> **Aim**: Can you turn the lines below into a JSON list of strings, one string per line, with blank lines and pictures left out?

> **Supplied data**:
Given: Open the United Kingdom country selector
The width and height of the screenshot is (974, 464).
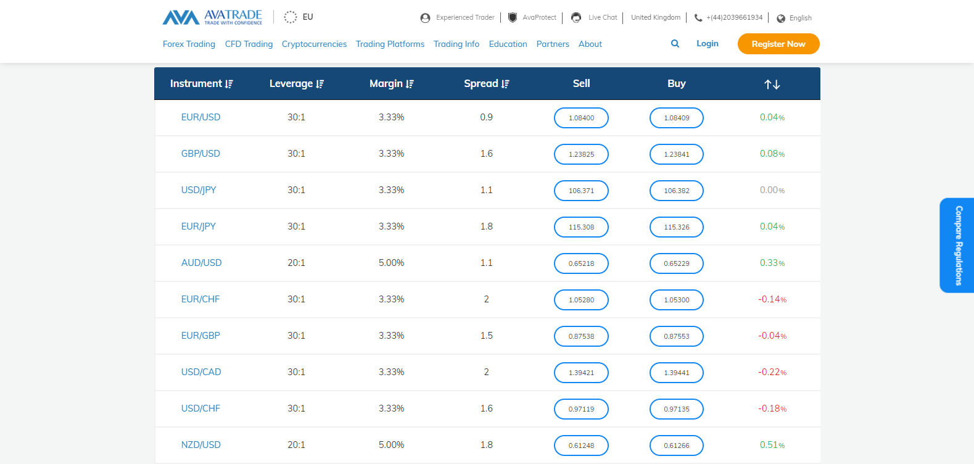Looking at the screenshot, I should pyautogui.click(x=656, y=17).
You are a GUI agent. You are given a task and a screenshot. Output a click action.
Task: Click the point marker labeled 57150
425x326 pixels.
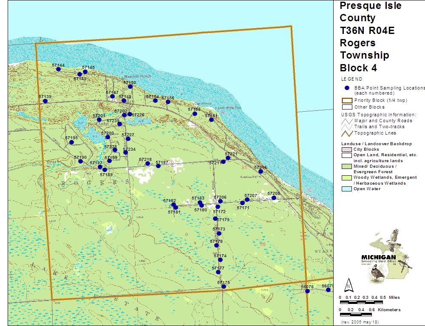[x=130, y=87]
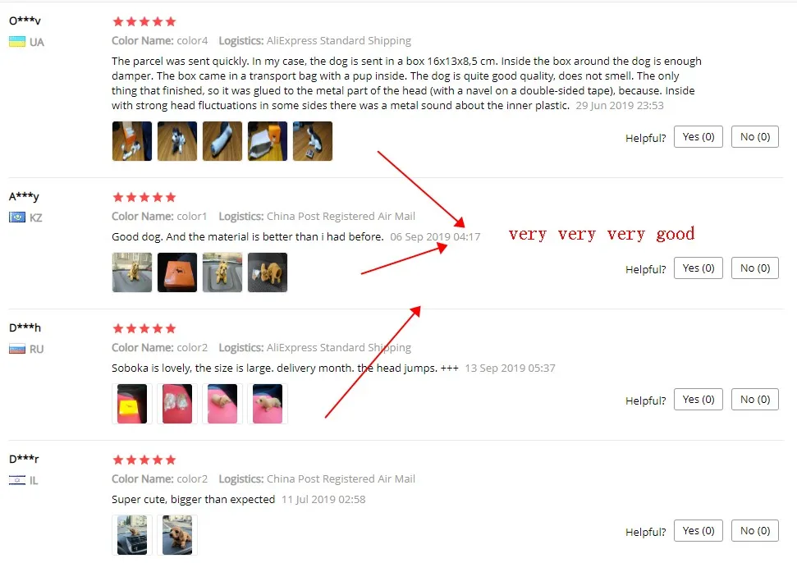
Task: Open O***v's first review photo with orange box
Action: point(132,141)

> **Solution for this task**:
[
  "Given: Open the United Kingdom country selector",
  "The width and height of the screenshot is (974, 464).",
  "Looking at the screenshot, I should pyautogui.click(x=656, y=17).",
  "You are a GUI agent. You are given a task and a screenshot. Output a click action.",
  "Task: Click the point marker labeled 57150",
  "425x326 pixels.",
  "[x=130, y=87]",
  "Task: Open O***v's first review photo with orange box",
  "Action: point(132,141)"
]